Start by considering the electorate's six broadest demographic groups -- white voters with at least a four-year college degree; white voters without a college degree; African-Americans; Hispanics; Asians; and other minorities.
Now posit that each of those groups voted for Barack Obama or John McCain in exactly the same proportions as it actually did. Then imagine that each group represented the share of the electorate that it did in 1992. If each of these groups voted as it did in 2008 but constituted the same share of the electorate as in 1992, McCain would have won. Comfortably.

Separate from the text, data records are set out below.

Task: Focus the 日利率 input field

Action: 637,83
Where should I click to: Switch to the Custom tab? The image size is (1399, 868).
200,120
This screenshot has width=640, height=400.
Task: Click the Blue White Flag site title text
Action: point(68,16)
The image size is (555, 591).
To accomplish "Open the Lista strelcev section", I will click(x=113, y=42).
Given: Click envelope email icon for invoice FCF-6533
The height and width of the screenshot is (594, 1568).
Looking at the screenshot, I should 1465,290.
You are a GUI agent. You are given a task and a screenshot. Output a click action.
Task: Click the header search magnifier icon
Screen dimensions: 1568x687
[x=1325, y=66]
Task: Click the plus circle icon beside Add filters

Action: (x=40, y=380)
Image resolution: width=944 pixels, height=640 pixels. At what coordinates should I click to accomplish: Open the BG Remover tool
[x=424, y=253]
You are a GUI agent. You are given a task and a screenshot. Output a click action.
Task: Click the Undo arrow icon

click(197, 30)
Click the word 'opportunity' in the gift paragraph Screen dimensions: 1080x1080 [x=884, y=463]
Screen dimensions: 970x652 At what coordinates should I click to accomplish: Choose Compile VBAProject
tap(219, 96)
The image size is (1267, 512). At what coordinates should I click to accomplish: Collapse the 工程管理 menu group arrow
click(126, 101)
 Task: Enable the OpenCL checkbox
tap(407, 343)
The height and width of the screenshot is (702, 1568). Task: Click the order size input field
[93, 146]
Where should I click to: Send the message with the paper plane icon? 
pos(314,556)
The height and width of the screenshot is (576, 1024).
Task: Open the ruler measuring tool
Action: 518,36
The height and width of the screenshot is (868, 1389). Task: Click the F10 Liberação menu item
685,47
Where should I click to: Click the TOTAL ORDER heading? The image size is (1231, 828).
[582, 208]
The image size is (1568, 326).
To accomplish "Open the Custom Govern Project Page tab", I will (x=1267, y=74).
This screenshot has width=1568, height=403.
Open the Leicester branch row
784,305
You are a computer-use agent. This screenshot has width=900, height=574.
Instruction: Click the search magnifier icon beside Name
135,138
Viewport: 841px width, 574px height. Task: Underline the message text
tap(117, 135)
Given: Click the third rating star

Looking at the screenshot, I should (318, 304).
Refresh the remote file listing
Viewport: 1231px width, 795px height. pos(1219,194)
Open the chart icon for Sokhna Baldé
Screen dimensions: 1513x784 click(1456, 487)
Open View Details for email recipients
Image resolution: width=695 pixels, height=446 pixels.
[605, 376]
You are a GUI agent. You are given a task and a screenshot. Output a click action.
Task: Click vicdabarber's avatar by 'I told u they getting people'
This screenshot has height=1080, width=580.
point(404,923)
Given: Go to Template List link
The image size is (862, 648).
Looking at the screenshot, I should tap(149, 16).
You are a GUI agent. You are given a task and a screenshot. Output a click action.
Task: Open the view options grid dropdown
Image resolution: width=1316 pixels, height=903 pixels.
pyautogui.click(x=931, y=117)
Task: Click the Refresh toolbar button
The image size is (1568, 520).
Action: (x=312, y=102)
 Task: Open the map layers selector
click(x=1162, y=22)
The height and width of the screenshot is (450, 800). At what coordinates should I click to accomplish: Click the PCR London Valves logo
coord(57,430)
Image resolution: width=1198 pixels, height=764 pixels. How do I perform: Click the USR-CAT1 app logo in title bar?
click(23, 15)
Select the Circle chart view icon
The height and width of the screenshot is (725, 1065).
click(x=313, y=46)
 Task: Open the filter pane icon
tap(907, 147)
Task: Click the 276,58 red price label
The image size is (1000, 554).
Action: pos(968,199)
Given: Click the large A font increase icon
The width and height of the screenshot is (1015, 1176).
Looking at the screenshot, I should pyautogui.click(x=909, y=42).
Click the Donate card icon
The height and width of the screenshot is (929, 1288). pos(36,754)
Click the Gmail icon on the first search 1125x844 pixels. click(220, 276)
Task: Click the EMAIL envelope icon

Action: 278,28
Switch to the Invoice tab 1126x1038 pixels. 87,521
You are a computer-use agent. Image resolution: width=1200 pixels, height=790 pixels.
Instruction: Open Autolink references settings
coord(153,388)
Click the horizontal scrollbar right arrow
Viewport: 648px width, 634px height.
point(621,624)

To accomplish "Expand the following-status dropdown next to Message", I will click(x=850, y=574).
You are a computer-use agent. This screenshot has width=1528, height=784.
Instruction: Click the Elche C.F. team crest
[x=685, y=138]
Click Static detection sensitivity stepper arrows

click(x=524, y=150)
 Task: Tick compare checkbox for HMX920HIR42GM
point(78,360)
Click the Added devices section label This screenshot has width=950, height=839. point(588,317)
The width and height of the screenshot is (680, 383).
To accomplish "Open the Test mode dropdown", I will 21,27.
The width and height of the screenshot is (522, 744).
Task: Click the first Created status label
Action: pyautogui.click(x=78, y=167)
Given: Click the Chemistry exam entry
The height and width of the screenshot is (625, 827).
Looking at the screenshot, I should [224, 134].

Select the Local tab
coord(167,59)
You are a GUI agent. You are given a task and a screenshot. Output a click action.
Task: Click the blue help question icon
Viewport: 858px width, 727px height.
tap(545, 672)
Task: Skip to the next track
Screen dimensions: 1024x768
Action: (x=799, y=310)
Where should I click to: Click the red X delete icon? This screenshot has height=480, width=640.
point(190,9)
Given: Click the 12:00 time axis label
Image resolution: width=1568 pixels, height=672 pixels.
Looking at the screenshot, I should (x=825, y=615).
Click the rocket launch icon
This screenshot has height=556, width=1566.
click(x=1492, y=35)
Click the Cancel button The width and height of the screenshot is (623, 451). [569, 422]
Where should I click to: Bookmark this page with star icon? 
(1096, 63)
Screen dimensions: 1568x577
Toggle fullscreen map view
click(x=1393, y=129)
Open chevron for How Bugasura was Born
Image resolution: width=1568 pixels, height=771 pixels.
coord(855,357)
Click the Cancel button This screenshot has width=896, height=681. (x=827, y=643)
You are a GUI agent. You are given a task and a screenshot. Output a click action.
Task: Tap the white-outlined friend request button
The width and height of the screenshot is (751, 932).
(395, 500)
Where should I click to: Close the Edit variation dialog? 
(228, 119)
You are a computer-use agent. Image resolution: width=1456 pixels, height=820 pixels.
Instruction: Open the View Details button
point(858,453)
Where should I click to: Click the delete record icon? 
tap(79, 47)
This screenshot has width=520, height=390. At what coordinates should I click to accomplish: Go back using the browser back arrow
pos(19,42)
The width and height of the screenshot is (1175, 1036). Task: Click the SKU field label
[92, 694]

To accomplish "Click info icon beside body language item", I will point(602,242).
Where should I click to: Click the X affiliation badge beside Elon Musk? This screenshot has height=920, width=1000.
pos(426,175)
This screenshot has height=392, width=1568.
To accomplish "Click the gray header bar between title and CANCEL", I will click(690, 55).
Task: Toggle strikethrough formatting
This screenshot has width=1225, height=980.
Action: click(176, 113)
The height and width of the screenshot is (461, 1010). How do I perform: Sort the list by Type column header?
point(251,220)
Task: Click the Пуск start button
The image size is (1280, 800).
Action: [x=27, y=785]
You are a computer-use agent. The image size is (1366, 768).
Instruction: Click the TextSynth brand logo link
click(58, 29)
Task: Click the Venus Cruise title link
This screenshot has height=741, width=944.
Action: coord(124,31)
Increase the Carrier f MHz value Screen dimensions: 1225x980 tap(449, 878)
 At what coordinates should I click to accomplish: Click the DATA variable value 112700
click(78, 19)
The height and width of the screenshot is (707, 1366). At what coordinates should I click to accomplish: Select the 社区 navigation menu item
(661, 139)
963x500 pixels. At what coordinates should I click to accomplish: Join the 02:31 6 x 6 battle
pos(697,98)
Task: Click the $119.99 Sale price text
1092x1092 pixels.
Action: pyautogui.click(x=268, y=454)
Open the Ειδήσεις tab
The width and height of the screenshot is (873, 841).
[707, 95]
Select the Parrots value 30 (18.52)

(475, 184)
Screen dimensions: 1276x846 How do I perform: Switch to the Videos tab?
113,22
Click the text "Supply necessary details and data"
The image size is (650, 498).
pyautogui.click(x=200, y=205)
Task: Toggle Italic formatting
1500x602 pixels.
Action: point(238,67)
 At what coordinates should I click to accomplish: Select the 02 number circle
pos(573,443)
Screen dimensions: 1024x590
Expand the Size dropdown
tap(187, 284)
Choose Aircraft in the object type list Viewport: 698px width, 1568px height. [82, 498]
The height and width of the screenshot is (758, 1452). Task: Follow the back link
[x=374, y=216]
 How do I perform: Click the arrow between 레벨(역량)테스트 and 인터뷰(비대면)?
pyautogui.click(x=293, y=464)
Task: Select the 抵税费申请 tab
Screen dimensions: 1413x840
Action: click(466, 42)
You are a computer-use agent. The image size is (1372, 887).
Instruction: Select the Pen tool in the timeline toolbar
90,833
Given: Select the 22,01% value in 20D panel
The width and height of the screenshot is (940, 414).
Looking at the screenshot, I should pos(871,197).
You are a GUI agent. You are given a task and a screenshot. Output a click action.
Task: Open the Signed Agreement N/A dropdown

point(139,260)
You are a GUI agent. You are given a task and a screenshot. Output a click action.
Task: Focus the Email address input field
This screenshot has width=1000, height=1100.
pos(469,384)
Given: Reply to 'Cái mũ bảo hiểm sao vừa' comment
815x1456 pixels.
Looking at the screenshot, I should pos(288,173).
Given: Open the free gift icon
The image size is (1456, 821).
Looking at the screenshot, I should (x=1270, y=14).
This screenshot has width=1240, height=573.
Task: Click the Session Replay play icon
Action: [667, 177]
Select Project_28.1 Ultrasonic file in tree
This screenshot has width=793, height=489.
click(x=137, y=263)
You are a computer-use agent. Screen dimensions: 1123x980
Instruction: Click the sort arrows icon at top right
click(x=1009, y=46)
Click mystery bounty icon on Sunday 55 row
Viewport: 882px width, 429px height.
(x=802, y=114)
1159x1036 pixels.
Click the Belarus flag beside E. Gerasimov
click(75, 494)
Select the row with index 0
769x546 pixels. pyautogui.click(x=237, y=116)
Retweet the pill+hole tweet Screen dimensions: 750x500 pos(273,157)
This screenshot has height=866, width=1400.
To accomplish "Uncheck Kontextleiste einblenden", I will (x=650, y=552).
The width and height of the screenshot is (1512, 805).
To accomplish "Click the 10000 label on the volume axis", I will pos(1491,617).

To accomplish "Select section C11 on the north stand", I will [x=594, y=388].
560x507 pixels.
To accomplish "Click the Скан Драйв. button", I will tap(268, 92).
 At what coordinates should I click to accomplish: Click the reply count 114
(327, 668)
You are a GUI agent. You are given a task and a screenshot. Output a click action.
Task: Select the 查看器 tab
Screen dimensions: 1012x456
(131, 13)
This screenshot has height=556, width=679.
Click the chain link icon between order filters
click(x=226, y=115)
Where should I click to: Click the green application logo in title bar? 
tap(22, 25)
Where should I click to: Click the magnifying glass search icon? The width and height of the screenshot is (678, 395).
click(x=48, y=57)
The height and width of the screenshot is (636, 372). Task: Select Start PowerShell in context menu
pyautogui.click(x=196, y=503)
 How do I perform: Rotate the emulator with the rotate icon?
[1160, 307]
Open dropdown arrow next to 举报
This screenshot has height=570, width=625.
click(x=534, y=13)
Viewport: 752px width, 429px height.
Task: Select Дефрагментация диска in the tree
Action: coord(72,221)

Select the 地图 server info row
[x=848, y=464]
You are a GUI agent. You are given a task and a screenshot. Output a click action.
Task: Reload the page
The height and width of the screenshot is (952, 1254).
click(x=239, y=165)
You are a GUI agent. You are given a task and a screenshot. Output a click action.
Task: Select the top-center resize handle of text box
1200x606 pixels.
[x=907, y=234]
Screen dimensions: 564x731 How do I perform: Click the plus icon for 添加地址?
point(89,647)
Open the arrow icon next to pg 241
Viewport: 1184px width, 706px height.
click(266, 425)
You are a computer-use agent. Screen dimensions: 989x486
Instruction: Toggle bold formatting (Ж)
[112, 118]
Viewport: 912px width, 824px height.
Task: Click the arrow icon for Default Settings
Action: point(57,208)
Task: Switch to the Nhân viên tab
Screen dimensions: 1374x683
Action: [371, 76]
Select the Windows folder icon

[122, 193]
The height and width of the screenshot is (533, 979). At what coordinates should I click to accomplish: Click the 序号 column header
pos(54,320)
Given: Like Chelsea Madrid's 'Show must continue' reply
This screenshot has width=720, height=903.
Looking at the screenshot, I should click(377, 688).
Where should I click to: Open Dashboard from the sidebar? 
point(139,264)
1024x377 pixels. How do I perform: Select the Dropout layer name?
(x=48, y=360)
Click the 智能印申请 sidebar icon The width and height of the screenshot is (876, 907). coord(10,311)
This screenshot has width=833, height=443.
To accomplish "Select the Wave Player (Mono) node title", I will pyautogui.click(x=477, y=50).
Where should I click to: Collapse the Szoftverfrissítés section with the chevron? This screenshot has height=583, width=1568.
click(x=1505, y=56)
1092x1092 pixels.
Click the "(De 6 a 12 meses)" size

That's because Obama's best groups are much larger today than in 1992. From 1992 to 2008, the share of the vote cast by African-Americans jumped from 8 percent to 13 percent. For
Hispanics the share soared from 2 percent to 9 percent; for Asians and other minorities combined, from 2 percent to 5 percent. Meanwhile, the percentage of the vote cast by well-educated whites remained unchanged at 35 percent. The big losers were blue-collar whites -- those without college degrees -- whose share plummeted from 53 percent in 1992 to just 39 percent now.
That's a threat to the GOP because those culturally conservative, working-class whites are today its most reliable voters. McCain won 58 percent of them, and Obama just 40 percent.
Obama, by contrast, won 95 percent of African-Americans, 67 percent of Hispanics, 66 percent of other minorities, 62 percent of Asians, and 47 percent of college-educated whites. Apply those results to the 1992 share of the vote for all six groups, and McCain beats Obama, 50.2 percent to 47.9 percent.